» **WORK INSTRUCTION**:
Look through the records below for the line holding "The height and width of the screenshot is (805, 1512).". Write it out exactly, with each following line through the line holding "Given: Click the highlighted 認証コード value".

» **DATA PROVIDED**:
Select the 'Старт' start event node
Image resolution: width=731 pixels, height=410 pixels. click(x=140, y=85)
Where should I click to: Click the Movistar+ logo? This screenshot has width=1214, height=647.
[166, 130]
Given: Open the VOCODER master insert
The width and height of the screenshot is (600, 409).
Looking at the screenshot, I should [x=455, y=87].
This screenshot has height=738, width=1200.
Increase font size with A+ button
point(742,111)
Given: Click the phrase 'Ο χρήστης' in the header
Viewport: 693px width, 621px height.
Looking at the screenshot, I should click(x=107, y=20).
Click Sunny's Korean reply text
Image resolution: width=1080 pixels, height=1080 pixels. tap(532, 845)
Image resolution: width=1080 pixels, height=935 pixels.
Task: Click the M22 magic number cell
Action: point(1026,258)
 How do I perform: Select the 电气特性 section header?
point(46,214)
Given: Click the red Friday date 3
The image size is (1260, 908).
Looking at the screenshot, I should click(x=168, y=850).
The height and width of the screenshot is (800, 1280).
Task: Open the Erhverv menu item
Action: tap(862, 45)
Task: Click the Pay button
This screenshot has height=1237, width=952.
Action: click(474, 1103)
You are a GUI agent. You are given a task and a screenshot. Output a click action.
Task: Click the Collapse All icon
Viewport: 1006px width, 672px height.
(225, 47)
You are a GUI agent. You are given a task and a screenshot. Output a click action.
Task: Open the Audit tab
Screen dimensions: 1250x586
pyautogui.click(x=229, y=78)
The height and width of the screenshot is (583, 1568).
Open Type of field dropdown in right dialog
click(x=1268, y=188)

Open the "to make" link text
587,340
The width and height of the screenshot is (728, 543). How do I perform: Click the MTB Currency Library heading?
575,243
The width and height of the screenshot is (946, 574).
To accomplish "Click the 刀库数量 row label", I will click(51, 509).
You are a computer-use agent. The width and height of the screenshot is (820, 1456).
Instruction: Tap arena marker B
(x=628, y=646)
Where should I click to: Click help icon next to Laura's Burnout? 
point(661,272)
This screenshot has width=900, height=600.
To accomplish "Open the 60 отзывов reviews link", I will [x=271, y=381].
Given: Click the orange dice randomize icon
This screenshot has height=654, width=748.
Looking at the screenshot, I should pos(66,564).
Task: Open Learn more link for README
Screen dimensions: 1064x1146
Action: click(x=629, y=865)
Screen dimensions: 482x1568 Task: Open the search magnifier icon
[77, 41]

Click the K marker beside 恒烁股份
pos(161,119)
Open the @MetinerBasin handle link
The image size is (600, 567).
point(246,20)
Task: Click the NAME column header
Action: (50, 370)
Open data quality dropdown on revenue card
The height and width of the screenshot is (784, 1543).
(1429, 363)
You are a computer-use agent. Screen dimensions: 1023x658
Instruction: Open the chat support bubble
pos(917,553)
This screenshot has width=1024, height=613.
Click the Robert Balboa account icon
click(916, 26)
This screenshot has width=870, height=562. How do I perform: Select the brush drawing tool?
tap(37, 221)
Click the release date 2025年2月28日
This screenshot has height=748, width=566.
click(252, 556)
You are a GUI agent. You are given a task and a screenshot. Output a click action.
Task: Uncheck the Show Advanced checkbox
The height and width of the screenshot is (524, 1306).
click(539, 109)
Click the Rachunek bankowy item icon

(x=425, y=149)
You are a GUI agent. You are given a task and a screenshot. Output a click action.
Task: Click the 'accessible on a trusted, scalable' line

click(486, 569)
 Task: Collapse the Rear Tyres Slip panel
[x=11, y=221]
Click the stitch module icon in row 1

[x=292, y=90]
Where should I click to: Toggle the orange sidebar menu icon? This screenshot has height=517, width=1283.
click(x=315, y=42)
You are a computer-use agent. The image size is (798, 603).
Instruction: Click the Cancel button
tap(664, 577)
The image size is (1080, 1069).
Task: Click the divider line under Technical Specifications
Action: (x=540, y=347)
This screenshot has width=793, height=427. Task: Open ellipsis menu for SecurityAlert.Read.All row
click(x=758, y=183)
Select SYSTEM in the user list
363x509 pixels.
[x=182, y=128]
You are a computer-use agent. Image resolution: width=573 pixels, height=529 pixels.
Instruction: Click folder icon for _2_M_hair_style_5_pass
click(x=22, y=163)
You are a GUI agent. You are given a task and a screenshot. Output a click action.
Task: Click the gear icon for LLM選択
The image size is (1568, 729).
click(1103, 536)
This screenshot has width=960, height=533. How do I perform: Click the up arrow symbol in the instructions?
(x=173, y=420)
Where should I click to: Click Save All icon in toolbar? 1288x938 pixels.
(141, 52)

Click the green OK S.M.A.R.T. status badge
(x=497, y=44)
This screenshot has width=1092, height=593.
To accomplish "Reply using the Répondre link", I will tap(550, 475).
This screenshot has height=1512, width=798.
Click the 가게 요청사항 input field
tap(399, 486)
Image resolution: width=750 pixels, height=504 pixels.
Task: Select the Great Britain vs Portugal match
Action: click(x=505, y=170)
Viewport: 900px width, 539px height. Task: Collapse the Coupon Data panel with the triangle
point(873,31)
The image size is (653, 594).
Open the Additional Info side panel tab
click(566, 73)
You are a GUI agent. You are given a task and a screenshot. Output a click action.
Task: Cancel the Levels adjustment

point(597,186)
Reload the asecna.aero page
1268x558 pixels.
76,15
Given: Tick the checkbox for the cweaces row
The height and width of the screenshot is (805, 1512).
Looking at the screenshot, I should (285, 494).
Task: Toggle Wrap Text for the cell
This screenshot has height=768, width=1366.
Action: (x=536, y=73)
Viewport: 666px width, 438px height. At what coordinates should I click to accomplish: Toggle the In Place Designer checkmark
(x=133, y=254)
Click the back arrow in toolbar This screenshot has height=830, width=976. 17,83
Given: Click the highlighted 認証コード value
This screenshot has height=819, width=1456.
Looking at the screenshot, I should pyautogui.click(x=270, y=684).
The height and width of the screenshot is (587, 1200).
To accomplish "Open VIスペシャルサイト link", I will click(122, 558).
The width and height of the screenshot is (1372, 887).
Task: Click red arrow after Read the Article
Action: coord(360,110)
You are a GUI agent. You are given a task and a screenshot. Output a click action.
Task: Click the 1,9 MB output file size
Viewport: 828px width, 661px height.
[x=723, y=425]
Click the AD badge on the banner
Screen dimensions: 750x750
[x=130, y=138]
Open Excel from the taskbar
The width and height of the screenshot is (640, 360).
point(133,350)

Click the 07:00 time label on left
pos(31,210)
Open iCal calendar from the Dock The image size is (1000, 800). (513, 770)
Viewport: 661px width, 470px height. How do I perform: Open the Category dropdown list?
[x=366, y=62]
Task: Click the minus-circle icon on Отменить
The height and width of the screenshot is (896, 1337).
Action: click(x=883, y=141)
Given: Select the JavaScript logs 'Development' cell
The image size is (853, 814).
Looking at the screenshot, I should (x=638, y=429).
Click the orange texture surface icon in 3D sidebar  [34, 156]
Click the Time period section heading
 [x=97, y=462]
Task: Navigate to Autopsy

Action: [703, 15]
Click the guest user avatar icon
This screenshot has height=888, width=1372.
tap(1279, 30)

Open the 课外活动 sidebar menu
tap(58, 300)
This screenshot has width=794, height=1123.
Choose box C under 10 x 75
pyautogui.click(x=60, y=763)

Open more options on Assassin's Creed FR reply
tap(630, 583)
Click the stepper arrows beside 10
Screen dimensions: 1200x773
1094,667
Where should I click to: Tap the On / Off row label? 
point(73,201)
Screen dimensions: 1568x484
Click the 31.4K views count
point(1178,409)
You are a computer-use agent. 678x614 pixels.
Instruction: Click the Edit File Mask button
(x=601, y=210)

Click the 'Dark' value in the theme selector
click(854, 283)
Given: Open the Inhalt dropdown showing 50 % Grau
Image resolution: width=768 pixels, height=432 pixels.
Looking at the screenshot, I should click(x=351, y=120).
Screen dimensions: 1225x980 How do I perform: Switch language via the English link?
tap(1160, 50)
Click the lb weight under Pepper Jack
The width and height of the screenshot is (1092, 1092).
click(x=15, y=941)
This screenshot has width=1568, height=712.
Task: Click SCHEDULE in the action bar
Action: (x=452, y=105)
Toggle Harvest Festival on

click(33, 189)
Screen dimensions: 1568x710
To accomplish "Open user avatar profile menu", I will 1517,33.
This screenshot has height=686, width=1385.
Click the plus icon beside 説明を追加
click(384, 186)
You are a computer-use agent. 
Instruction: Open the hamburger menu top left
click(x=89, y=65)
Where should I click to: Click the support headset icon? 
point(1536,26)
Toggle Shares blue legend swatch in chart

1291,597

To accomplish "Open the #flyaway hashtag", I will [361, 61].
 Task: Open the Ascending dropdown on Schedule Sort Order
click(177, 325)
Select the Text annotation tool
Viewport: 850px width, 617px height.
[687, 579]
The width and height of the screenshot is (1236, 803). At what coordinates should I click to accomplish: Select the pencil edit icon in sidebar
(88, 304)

» **EXERCISE ANSWER**:
The height and width of the screenshot is (805, 1512).
Looking at the screenshot, I should (285, 494).
Task: Toggle Wrap Text for the cell
This screenshot has height=768, width=1366.
Action: (x=536, y=73)
Viewport: 666px width, 438px height. At what coordinates should I click to accomplish: Toggle the In Place Designer checkmark
(x=133, y=254)
Click the back arrow in toolbar This screenshot has height=830, width=976. 17,83
Given: Click the highlighted 認証コード value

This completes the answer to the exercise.